A still more somber line was taken by Dang Li, of the Guangdong Academy of Social Sciences, who said: "The delay will make our regional integration progress look bad in the eyes of Beijing if one project falls behind, all will fall behind."

Another issue that Hong Kong must confront is whether there is a case for contractors to recruit 2,000 laborers to achieve the new deadline of 2017. Undoubtedly they would be recruited from over the border, but would they enjoy the same wages and conditions as their Hong Kong counterparts - or would they get a worse deal and therefore not be willing workers?

Furthermore, they will probably have to be housed in one or two camps along the border for the duration of their contracts. This leads to the obvious question for the inhabitants of any of our border towns - would you like to have 1,000 or so husky strangers living in your neighborhood?

Another point - if we end up accepting 2,000 mainland laborers for this project, could their presence pave the way for another even larger bunch of mainland laborers to be brought in to provide some of the sweat and muscle required to build a truly stupendous project, the Hong Kong-Zhuhai-Macao Bridge at a jaw-dropping cost of an estimated HK$120 billion?

Returning to the express rail project, the rather abrupt clearance of Tsoi Yuen Tsuen village in Yuen Long in 2011 still rankles not just with the villagers who were uprooted to make way for the rail line, but with the indigenes living in many other hamlets who are painfully aware that they, too, might risk the same fate as growth and development continues across the New Territories.

Then there is the important issue of how much extra the two-year delay will cost the MTR. When the question was brought up at the MTR's outrageously overdue media briefing the other day, it was revealed that besides the estimated project cost of HK$67 billion, there is a contingency fund of HK$4.4 billion, which it was suggested would likely make up any deficit.

And as we are all aware, that briefing went faster than the express trains of tomorrow oops, 2017.

In 30 minutes the MTR confessed in a roundabout way, blaming the delay on a series of factors - last month's heavy rains and the resultant flooding, unexpectedly complicated and near-impenetrable geological problems on site, and damage to a tunnel-boring machine so extensive that it could take nine months to repair.

Now for the most intriguing question of all - with whom does the buck stop?
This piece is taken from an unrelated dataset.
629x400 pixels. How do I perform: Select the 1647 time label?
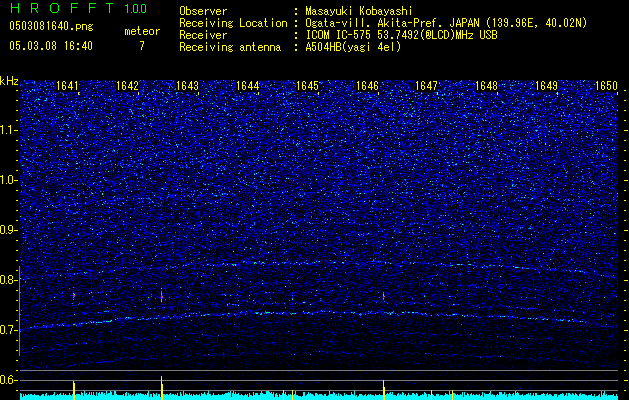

Surely the man mainly responsible is the Secretary for Transport and Housing Anthony Cheung Bing-leung.

His ludicrous remark that "I was totally caught by surprise" will dog him for the rest of his days. Displaying a breathtaking naivety he added that he "had only heard of the delay a few days earlier when the news broke."
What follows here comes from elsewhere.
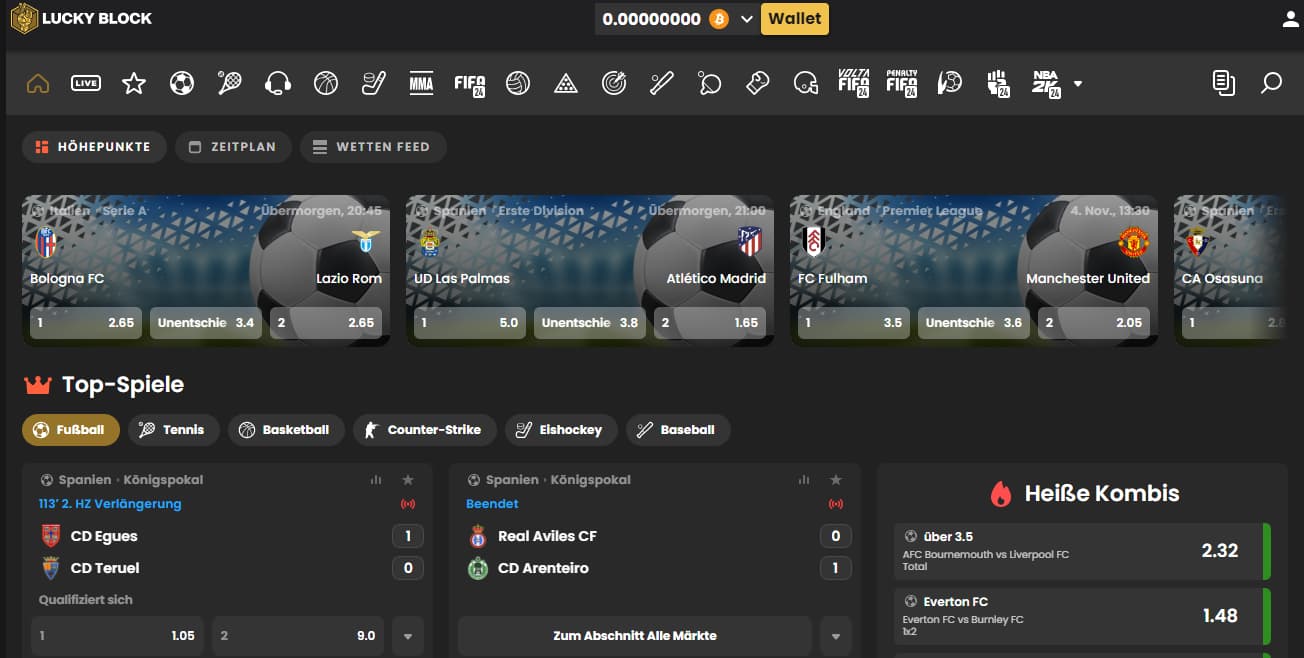Select the MMA sport icon
The width and height of the screenshot is (1304, 658).
coord(421,84)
Who is by far the biggest shareholder in the MTR, and therefore the one that will suffer most from the delay? It is none other than the Hong Kong government, which is the employer of Anthony Cheung.
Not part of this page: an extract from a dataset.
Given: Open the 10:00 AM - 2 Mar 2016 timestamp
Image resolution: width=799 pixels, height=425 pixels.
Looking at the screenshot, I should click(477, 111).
One has to ask when senior government officials are supposed to be monitoring through their membership in the MTR Corporation's governing board and fail to detect such a major boo-boo, if there might be a serious accountability issue which either the Ombudsman or the Audit Commissioner ought to look into.

And surely much of the responsibility - not only for the delay but for "sitting" on the news about it for so long, and allowing his staff to regularly deny that any delay was going to occur - is the enigmatic American CEO of the MTR, Jay Walder.

He was recruited from the New York Metropolitan Transportation Authority, where he held a similar post, and earlier had been in a senior railway transport position in London.

Not everybody hailed his appointment. One local blogger tweeted: "Why Walder? New York's trains were old and dirty under this guy's management."

Walder began work here as the MTR's CEO-designate on Dec 1, 2011, and on Jan 1 2012 began a 30-month initial contract. Interestingly, that contract now has only a couple of months to run.

The author is the op-ed editor of China Daily Hong Kong Edition.